What to work on. Repeat the data verbatim, images excluded.

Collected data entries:
——————
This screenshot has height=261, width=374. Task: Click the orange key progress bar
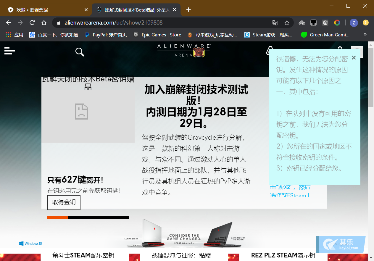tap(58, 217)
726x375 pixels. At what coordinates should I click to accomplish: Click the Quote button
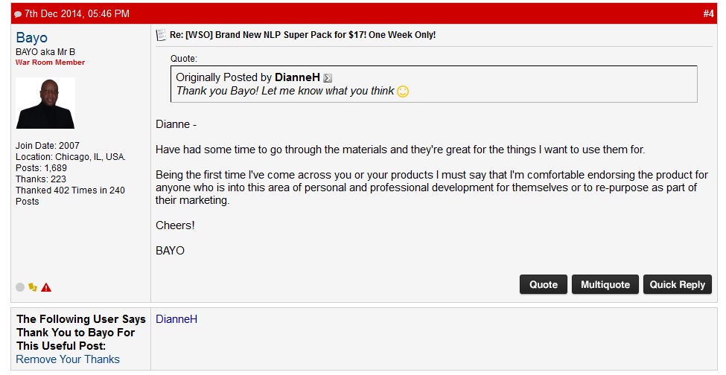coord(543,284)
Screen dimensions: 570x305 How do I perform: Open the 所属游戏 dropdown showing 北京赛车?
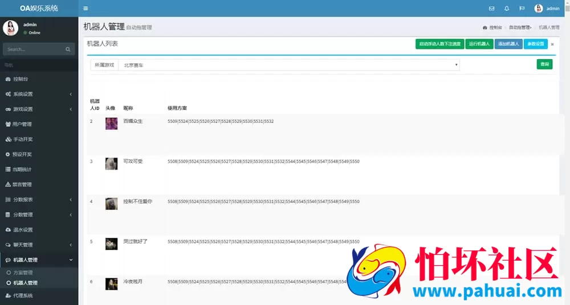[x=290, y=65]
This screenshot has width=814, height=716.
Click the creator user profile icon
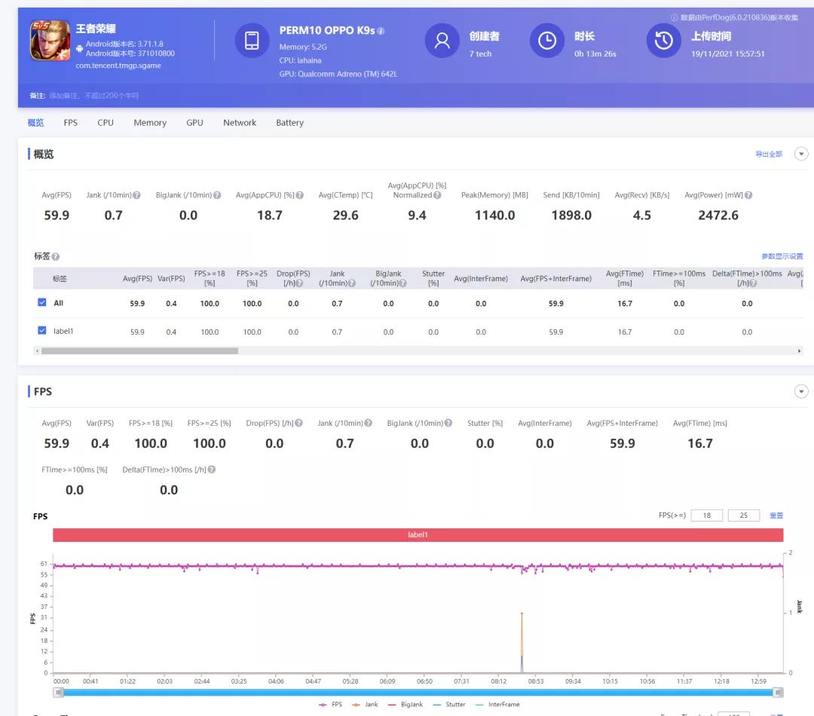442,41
——————
Your solution.
This screenshot has height=261, width=374. Task: Click the orange key progress bar
tap(58, 217)
726x375 pixels. At what coordinates should I click to accomplish: Click the Quote button
coord(543,284)
Screen dimensions: 570x305 How do I perform: Open the 所属游戏 dropdown showing 北京赛车?
[x=290, y=65]
This screenshot has width=814, height=716.
Click the creator user profile icon
442,41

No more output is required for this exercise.